Abstract:
Largemouth bass ranavirus (LMBV) infects largemouth bass, leading to significant mortality and economic losses. There are no safe and effective drugs against this disease. Oral vaccines that directly target the intestinal mucosal immune system play an important role in resisting pathogens. Herein, the B subunit of Escherichia coli heat-labile enterotoxin (LTB, a mucosal immune adjuvant) and the LMBV main capsid protein (MCP) were expressed using Saccharomyces cerevisiae surface display technology. The yeast-prepared oral vaccines were named EBY100-OMCP and EBY100-LTB-OMCP. The candidate vaccines could resist the acidic intestinal environment.
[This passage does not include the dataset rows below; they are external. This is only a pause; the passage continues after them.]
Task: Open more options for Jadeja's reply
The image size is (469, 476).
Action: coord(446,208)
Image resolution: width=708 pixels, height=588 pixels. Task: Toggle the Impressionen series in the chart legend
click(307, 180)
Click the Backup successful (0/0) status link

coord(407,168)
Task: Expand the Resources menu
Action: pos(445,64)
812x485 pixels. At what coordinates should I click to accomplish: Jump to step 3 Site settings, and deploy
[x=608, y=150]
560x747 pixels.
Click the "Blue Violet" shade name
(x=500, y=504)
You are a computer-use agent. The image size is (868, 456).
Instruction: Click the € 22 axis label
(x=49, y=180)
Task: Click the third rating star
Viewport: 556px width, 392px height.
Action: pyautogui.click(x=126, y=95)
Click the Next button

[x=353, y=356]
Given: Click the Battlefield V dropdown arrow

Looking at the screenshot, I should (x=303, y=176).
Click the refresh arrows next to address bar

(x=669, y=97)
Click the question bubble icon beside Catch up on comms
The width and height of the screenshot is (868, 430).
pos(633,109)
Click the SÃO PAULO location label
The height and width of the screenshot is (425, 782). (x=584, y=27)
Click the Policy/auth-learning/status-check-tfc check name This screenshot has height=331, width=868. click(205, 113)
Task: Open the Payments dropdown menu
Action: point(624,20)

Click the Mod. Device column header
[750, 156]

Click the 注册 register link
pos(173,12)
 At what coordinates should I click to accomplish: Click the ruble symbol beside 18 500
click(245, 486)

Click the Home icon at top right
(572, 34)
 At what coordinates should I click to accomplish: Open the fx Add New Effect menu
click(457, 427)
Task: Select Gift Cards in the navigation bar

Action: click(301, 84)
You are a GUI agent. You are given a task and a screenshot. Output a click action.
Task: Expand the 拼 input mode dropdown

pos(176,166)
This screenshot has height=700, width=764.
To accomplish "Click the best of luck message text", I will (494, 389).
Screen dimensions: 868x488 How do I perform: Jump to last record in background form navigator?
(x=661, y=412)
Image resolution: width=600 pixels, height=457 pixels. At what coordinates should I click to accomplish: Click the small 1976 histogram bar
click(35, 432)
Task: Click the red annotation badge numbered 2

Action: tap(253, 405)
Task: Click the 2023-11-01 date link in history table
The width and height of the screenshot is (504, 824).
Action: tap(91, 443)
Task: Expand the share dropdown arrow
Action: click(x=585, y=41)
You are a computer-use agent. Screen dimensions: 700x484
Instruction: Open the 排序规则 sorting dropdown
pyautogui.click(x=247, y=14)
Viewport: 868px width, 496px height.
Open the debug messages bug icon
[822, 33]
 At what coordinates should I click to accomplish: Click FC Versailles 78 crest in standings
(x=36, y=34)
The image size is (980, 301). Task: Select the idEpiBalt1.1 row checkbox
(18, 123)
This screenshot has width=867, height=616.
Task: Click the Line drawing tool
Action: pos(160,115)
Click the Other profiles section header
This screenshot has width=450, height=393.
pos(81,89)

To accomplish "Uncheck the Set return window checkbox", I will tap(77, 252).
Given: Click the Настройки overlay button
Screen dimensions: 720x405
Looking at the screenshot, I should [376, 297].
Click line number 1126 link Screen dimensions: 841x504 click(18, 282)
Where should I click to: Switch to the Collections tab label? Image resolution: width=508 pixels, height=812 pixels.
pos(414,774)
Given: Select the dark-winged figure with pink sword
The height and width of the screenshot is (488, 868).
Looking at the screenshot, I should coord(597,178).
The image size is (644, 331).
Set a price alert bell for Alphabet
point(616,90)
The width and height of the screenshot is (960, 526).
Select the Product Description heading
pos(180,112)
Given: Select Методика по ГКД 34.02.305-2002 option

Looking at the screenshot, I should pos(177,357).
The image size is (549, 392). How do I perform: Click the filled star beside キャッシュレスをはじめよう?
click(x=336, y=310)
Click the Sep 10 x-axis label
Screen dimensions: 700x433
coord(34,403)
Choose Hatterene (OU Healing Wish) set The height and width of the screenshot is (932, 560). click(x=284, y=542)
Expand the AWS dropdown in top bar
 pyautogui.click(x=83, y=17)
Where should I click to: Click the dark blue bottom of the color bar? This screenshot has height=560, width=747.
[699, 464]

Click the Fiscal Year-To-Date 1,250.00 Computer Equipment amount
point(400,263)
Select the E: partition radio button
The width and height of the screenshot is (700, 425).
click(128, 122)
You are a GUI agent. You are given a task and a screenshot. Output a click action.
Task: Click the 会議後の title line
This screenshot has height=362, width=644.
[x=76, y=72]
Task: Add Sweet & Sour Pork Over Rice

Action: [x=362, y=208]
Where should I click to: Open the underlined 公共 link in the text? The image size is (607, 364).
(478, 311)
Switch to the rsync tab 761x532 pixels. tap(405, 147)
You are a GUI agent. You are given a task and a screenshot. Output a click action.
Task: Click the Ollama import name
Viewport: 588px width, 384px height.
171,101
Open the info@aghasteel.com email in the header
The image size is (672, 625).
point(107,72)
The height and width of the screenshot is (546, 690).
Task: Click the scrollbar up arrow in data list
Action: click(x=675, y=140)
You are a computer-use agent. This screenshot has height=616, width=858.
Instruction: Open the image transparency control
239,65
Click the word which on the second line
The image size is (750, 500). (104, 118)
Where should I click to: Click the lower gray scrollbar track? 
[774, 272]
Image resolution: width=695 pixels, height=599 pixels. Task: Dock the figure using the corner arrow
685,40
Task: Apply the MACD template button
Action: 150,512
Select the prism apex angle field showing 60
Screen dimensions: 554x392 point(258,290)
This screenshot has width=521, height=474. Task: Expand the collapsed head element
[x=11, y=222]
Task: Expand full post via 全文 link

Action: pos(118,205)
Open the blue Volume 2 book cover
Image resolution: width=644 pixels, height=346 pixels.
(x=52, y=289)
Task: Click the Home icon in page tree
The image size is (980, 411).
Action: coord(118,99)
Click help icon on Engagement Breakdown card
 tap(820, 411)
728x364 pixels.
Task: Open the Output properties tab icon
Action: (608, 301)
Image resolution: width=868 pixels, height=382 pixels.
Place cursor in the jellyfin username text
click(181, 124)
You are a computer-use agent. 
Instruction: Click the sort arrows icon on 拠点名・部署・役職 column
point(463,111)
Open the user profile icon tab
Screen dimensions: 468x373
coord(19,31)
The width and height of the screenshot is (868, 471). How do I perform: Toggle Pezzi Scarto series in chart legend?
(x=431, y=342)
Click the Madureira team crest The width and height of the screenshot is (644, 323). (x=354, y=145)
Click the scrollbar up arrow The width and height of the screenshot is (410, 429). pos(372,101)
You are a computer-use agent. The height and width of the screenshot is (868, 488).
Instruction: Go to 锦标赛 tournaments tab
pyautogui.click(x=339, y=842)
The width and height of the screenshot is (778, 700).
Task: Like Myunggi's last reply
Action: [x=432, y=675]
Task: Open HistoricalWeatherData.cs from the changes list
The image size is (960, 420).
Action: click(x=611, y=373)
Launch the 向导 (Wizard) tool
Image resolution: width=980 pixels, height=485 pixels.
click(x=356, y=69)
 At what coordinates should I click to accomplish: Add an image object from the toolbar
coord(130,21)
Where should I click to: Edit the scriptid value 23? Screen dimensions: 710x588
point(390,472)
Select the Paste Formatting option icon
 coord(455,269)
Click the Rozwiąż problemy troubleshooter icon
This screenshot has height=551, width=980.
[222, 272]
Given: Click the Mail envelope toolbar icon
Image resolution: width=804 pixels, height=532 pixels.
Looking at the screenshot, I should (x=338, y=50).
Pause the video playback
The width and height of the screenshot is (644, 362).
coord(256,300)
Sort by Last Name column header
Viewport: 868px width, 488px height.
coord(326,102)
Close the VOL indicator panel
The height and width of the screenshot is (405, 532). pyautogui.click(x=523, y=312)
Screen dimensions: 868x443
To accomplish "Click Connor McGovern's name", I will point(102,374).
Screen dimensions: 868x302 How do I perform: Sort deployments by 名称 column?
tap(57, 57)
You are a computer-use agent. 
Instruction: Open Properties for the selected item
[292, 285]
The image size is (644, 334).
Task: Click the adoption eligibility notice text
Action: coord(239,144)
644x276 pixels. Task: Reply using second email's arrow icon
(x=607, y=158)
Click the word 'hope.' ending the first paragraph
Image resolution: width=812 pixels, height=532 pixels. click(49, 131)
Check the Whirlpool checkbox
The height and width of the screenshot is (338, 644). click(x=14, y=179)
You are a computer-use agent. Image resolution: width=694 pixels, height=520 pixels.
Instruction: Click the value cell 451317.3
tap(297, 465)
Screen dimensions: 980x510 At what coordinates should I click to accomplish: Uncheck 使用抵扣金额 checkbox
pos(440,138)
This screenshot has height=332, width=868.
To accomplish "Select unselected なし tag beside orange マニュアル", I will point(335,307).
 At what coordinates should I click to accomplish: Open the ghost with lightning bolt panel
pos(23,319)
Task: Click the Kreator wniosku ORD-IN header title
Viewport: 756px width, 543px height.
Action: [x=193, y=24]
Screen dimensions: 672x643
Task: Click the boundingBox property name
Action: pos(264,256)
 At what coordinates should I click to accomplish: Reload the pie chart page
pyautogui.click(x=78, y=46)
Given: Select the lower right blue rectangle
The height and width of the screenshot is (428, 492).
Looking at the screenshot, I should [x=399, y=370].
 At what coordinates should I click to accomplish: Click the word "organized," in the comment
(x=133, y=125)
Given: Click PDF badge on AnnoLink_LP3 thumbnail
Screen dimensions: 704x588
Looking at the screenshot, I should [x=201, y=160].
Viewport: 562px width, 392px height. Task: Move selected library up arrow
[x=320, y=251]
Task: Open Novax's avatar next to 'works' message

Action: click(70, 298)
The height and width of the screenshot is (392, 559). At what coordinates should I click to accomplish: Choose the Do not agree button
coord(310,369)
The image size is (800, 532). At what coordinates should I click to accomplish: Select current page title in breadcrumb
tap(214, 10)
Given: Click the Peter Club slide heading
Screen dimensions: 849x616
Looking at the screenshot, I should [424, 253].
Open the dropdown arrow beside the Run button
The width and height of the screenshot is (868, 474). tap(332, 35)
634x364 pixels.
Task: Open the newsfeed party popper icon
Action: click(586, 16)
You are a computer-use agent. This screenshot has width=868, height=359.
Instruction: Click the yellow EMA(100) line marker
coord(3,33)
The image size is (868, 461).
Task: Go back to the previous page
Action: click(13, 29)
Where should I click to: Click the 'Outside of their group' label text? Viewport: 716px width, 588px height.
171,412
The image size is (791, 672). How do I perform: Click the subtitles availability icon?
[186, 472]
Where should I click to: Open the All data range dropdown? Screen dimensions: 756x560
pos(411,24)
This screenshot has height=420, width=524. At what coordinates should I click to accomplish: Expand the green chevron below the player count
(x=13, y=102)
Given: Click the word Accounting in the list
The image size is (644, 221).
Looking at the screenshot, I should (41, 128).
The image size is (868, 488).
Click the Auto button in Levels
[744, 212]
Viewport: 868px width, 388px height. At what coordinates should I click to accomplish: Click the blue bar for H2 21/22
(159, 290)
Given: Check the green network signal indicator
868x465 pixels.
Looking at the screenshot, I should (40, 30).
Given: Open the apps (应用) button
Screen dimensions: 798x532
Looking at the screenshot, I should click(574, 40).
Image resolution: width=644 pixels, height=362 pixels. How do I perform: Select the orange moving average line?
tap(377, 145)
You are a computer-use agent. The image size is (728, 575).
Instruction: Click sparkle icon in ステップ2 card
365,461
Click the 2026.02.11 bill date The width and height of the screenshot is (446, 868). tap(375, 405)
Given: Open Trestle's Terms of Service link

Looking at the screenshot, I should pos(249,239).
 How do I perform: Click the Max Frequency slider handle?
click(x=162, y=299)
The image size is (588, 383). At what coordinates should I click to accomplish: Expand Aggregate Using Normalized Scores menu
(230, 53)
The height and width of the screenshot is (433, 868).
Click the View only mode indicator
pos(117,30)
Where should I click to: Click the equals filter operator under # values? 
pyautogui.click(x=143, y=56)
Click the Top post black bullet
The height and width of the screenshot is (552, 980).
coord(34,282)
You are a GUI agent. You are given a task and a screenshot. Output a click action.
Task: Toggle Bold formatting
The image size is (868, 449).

After 7 days of continuous oral immunization, indicators of innate and adaptive immunity were measured on days 1, 7, 14, 21, 28, 35, and 42. High activities of immune enzymes (T-SOD, AKP, ACP, and LZM) in serum and intestinal mucus were detected. IgM in the head kidney was significantly upregulated (EBY100-OMCP group: 3.8-fold; BY100-LTB-OMCP group: 4.3-fold). IgT was upregulated in the intestines (EBY100-OMCP group: 5.6-fold; EBY100-LTB-OMCP group: 6.7-fold). Serum neutralizing antibody titers of the two groups reached 1:85. Oral vaccination protected against LMBV infection. The relative percent survival was 52.1% (EBY100-OMCP) and 66.7% (EBY100-LTB-OMCP). Thus, EBY100-OMCP and EBY100-LTB-OMCP are promising and effective candidate vaccines against LMBV infection.
摘要:
大口鲈鱼病毒(LMBV)感染大口鲈鱼,导致重大的死亡率和经济损失。目前还没有针对这种疾病的安全有效的药物。直接靶向肠道粘膜免疫系统的口服疫苗在抵抗病原体中起着重要作用。在这里,大肠杆菌不耐热肠毒素的B亚基(LTB,粘膜免疫佐剂)和LMBV主衣壳蛋白(MCP)使用酿酒酵母表面展示技术表达。酵母制备的口服疫苗命名为EBY100-OMCP和EBY100-LTB-OMCP。候选疫苗可以抵抗酸性肠道环境。连续口服免疫7天后,在第1,7,14,21,28,35和42天测量先天免疫和适应性免疫指标.高活性的免疫酶(T-SOD,AKP,ACP,和LZM)在血清和肠粘液中检测到。头肾中的IgM显著上调(EBY100-OMCP组:3.8倍;BY100-LTB-OMCP组:4.3倍)。IgT在肠中上调(EBY100-OMCP组:5.6倍;EBY100-LTB-OMCP组:6.7倍)。两组血清中和抗体滴度均达到1:85。口服疫苗预防LMBV感染。相对存活率为52.1%(EBY100-OMCP)和66.7%(EBY100-LTB-OMCP)。因此,EBY100-OMCP和EBY100-LTB-OMCP是针对LMBV感染的有希望且有效的候选疫苗。